One of the most notorious examples occurred at the beginning of the war, when CNN international diplomatic editor Nic Robertson accompanied the Israeli army to Gaza’s bombed-out al-Rantisi Children’s Hospital. The network broadcast “evidence” that Hamas was using the hospital to hide Israeli captives. Military spokesperson Daniel Hagari showed CNN a document on the wall written in Arabic, which he said was a roster of Hamas guards. “Every terrorist has his own shift”, Hagari told Robertson.

The problem was that it wasn’t a Hamas roster—it was just an Arabic calendar. Despite the footage already being debunked by Arabic speakers and a protest being lodged by a Palestinian producer at the network, the lie was broadcast, giving the Israeli state cover for war crimes it may have committed at the hospital.
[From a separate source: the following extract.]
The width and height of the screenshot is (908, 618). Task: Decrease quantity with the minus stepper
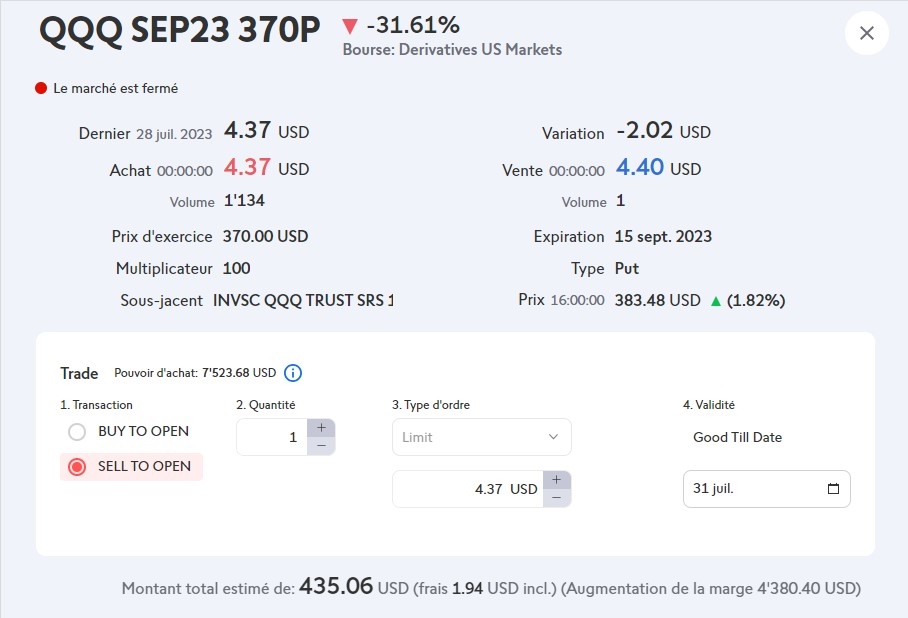click(x=321, y=446)
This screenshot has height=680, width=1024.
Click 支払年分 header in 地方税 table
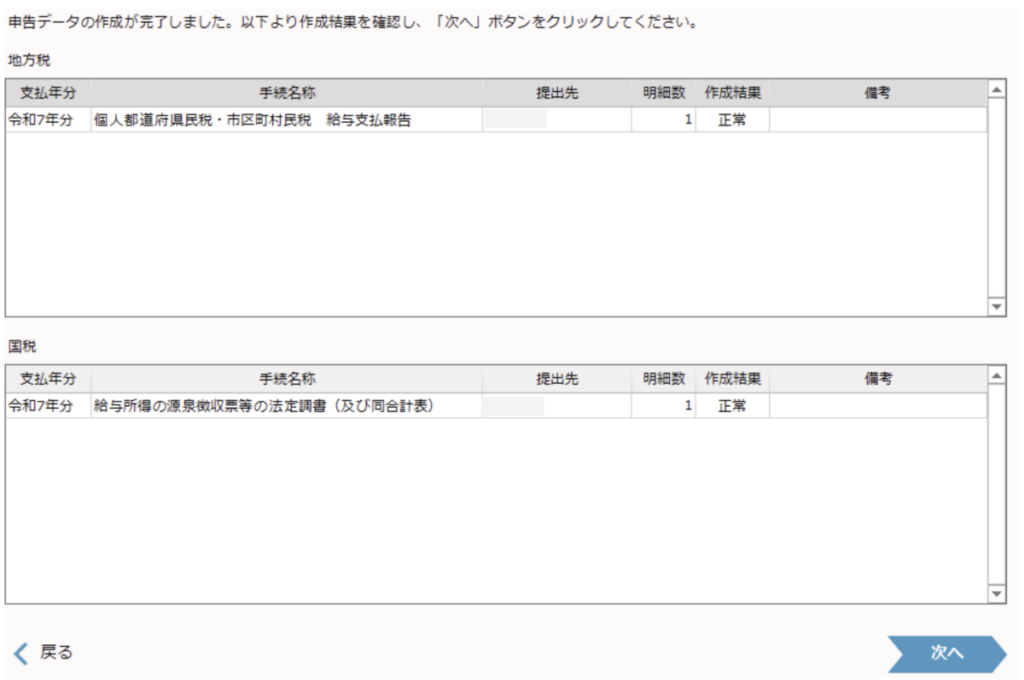click(48, 93)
The systematic bias against Palestinians and their supporters has been so overwhelming that many normally apolitical journalists at major news outlets—from American CNN to the BBC in Britain—have felt compelled to blow the whistle. In Australia, journalists have complained that editors have effectively banned the use of the word “Palestine” in reports.

It’s not until the damage is done that the rewriting of history begins. Wars that can no longer be defended are re-framed by their perpetrators as unforeseeable and unfortunate mishaps.

During the US invasion of Vietnam, opponents of the war faced a solid wall of capitalist institutions committed to its prosecution. Intellectuals overwhelmingly supported the war as a defence of freedom against communist tyranny. University heads called the police on protesters targeting their defence ties. American journalists identified with the objectives of “their side”, repeated government justifications for war crimes and assisted in their cover-up. Anybody who stood against this consensus was slandered as a “communist sympathiser”.

When as many as 3 million Vietnamese were dead, the occupation collapsed and opponents of the war were proved right. Then the war was rewritten self-servingly as a “tragedy of good intentions”, a noble mission gone awry.

It was similar with Iraq. Sponsors of the war falsified evidence to justify the invasion, and suppressed, monitored and smeared opponents. Then, when it all fell apart, they shrugged it off as an intelligence failure. Hillary Clinton brushed aside her support for the war during her first presidential bid, saying: “If I knew then what I know now, I would not have voted that way”.

As in Vietnam and Iraq, so now in Gaza. From the beginning, the left and the Palestine solidarity movement have argued that Israel’s aims are clear: an extension of their decades-long project of ethnic cleansing and expansion. From the beginning, we argued that if Israel wasn’t forced to stop, the war would end with the brutal forced depopulation of Gaza. For telling the truth, we were sacked, suspended, slandered and put on trial.

Israel’s backers now admit the reality of this war, yet they continue to persecute those who oppose it. Now that our leaders mouth rhetorical criticisms, we should demand real action.

All political prisoners who have been demonised as “terrorist sympathisers” and threats to “social cohesion” should be released. All bogus charges of antisemitism against anti-war and anti-racist activists should be withdrawn.

States should impose real sanctions on Israel. The “sanctions” announced by the UK government are nothing of the sort, consisting of the pausing of free trade talks and travel bans on a handful of West Bank “settlers”. The government will continue to send weapons and share intelligence from surveillance flights over Gaza, assisting Israel in its targeting of civilians.

As world leaders try to distance themselves from Israel’s crimes, we must continue to hold them accountable. They’ve been accomplices in this atrocity and implacable enemies of those who have tried to stop it. They must never be forgiven.